La vicenda della Banca popolare di Vicenza e di Veneto Banca è alquanto complessa, oltre che controversa. C’è chi parla di liquidazione e chi di salvataggio, dopo le scelte di Roma e Bruxelles nell’ultimo fine settimana. Qui di seguito alcune spiegazioni fattuali.
Perché si è arrivati alla liquidazione secondo la legge italiana?
Dopo mesi in cui il governo italiano ha tentato di trovare senza successo un partner per le due banche venete, la Banca centrale europea ha annunciato venerdì che i due istituti erano falliti o sulla via del fallimento. Il Sistema unico di risoluzione bancaria (Srb) ha poi considerato che né la BpV né Veneto Banca erano entità di interesse pubblico europeo. Ai sensi delle regole europee, il dossier è quindi passato sotto l’egida della legislazione nazionale.
Quali le differenze tra il Banco Popular e le due banche venete?
La vicenda del Banco Popular, acquistato a inizio mese da Santander senza esborso pubblico, è stata considerata dall’SRB di interesse pubblico, a differenza delle due banche venete. Uno dei motivi è la taglia del BP, assai più importante dei due istituti italiani, in un mercato peraltro più piccolo. Mentre la vicenda spagnola è stata trattata secondo le regole della direttiva Brrd con una risoluzione della banca, il caso italiano è caduto nell’ambito della legislazione nazionale, che regola la liquidazione coatta.
Chi sarebbe stato colpito nel caso di risoluzione, secondo la Brrd?
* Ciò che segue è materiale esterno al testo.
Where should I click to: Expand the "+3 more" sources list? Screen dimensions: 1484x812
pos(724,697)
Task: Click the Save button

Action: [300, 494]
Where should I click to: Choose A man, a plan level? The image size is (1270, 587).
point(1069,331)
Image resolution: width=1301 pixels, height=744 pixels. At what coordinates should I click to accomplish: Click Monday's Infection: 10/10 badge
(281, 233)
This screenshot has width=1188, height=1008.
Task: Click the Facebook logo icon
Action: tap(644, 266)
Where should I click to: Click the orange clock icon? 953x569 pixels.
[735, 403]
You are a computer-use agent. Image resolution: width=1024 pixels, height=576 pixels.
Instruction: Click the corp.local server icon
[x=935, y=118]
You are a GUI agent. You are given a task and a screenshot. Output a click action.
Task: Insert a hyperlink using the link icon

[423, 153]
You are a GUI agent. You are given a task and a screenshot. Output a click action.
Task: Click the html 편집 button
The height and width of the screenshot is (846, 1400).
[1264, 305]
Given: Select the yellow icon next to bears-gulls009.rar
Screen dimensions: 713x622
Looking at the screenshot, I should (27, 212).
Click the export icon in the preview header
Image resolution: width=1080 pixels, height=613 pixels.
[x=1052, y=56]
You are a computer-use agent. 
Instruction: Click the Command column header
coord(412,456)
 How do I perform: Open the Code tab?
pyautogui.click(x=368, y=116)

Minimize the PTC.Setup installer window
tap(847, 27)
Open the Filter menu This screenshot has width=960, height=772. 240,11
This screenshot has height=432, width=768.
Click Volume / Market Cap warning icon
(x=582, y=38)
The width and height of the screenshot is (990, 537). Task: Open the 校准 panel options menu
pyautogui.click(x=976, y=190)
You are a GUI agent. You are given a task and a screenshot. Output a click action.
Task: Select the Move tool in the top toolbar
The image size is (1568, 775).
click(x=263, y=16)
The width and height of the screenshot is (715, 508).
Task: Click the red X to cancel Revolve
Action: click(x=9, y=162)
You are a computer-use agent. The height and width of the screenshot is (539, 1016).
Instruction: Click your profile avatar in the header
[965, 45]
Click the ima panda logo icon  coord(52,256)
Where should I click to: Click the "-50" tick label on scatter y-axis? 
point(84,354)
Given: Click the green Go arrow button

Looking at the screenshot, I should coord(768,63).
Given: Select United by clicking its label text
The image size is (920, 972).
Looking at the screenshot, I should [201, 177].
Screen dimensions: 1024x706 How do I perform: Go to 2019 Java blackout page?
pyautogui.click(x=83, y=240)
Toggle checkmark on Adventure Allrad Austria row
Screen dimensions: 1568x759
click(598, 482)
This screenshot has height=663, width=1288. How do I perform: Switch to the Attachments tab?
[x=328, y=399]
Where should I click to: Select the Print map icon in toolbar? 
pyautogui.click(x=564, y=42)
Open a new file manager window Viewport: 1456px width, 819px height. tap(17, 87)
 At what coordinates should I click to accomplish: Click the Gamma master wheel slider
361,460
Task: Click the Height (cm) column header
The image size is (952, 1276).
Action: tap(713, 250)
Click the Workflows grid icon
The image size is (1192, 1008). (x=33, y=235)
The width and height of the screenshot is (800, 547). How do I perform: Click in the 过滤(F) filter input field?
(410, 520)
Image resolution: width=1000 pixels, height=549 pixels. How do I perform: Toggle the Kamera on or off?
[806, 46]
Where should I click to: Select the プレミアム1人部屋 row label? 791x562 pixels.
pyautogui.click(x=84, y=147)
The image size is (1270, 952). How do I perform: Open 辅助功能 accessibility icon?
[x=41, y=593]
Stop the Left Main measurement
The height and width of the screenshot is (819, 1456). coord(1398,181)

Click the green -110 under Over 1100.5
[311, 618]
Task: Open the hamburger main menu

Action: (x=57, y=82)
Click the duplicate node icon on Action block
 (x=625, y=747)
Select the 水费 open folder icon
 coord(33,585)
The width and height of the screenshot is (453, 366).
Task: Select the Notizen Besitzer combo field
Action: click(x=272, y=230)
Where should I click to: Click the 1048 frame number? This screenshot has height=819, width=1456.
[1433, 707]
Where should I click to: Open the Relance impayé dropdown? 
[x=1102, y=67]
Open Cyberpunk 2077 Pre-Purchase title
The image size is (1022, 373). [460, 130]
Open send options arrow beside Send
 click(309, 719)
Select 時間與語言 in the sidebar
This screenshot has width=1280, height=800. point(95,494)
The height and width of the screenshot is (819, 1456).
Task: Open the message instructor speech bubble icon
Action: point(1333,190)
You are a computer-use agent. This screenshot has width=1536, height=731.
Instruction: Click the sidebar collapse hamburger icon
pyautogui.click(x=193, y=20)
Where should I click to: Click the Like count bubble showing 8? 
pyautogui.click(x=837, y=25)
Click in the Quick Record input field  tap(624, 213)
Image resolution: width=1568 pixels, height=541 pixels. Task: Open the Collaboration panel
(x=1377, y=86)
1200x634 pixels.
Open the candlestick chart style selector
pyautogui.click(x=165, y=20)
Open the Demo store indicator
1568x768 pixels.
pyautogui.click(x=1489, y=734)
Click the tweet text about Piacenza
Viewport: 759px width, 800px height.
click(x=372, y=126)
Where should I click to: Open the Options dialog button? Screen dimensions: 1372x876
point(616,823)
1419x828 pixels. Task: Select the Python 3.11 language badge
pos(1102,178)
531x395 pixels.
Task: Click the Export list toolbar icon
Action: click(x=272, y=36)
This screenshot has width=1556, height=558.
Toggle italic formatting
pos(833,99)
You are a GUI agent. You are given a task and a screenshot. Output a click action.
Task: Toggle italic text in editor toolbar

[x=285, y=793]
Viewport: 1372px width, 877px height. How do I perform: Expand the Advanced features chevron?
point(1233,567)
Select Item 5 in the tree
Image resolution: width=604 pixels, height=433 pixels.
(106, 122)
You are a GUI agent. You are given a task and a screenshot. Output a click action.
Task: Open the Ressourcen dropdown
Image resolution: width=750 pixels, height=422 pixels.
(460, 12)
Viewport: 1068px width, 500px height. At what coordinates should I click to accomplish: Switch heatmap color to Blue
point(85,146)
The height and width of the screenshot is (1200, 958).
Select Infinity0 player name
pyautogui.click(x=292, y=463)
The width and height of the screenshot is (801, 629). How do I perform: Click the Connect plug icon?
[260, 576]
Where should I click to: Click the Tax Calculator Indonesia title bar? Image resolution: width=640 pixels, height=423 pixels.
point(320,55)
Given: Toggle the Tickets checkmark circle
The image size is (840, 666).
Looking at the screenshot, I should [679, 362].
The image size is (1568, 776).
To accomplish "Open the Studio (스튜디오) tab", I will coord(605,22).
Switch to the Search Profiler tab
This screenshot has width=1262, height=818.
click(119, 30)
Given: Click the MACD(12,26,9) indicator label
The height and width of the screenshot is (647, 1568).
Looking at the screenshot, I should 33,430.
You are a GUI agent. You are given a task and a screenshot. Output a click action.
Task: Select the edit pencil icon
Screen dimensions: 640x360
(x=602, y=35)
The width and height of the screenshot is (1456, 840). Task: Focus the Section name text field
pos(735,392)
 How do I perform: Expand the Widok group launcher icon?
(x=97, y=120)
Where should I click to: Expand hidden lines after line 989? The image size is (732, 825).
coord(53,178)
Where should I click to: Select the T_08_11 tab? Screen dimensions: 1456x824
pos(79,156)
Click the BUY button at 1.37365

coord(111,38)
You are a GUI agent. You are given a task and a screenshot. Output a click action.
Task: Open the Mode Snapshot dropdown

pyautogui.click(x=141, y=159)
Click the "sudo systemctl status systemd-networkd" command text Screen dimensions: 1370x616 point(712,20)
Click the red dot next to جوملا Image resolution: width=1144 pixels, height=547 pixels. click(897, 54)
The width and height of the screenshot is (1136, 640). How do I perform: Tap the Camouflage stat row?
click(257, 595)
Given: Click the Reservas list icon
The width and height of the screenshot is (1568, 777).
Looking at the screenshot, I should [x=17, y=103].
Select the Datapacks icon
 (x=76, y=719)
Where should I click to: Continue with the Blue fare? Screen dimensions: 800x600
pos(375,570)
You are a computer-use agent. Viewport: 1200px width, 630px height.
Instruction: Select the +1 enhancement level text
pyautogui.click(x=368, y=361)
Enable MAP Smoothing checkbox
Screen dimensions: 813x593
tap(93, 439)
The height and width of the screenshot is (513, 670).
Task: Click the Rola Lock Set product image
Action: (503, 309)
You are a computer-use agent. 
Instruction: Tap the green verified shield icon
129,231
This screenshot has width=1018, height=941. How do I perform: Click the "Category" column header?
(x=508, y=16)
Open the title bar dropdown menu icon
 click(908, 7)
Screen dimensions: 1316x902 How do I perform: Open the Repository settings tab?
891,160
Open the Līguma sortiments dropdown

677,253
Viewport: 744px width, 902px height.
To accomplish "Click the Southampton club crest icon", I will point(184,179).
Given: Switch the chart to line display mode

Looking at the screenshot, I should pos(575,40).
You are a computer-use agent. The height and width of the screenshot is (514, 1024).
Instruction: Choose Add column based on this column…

Si tratta del bail-in, secondo l’espressione inglese. Vengono colpiti nell’ordine gli azionisti, gli obbligazionisti non privilegiati, gli obbligazionisti privilegiati, e i depositanti sopra ai 100mila euro. Come minimo l’8% del totale delle passività.
Chi viene colpito nel caso di liquidazione coatta?
Gli azionisti e gli obbligazionisti subordinati, secondo la legislazione comunitaria, che lascia al governo nazionale decidere se colpire anche gli obbligazionisti privilegiati. Roma ha deciso di proteggerli. Lo stesso è avvenuto per i depositanti.
Cosa sarebbe successo senza l’aiuto pubblico?
Dopo gli annunci della Bce e dell’Srb di venerdì, le due banche ieri non avrebbero potuto aprire gli sportelli. I depositi sarebbero stati congelati; e i prestiti pure.
A cosa servono i 5,2 miliardi di euro promessi dal governo?
L’iniezione di denaro pubblico, autorizzata da Bruxelles, deve servire a 1) evitare contraccolpi finanziari all’economia veneta; 2) prevenire un impatto negativo sul capitale di Intesa Sanpaolo (3,5 miliardi di euro); e 3) facilitare l’integrazione delle due banche venete nell’istituto milanese, finanziando gli esuberi e la chiusura di filiali. Secondo l’accordo con la Commissione, la forza lavoro dovrà essere ridotta del 40%, mentre il numero di filiali dovrà diminuire del 60%.
E i 12 miliardi di euro di garanzie pubbliche?
Intesa Sanpaolo acquista solo gli attivi di buona qualità. I crediti inesigibili e altre passività saranno versati in un fondo di liquidazione. Questo dovrà continuare a essere finanziato. Alla luce delle difficoltà a trovare banche disposte a farlo, è stato deciso che a finanziare il fondo sarà l’istituto milanese per un totale di 12 miliardi di euro, garantiti però dallo Stato.
È vero che applicando la direttiva Brrd, con una risoluzione di BpV e Veneto Banca, l’esborso pubblico sarebbe stato minore?
Lo Stato ha messo a disposizione delle due banche garanzie per 10 miliardi di euro. Nel caso di bail-in, avrebbe potuto perdere non pochi soldi. Una stima approssimativa parla di un miliardo in meno di costi per lo Stato.
Che impatto avrà l’aiuto pubblico su deficit e debito?
La Commissione europea «sta analizzando l’intervento nel dettaglio», per ora «non ci sono cifre disponibili sull'impatto sulle finanze pubbliche», ha detto un portavoce. Ciò detto, secondo una lettera interpretativa scritta nel 2013 dell’allora commissario agli affari monetari Olli Rehn, l’iniezione di denaro pubblico è considerata una operazione una tantum che non varrà nel calcolo del deficit pubblico, ma che peserà sul debito.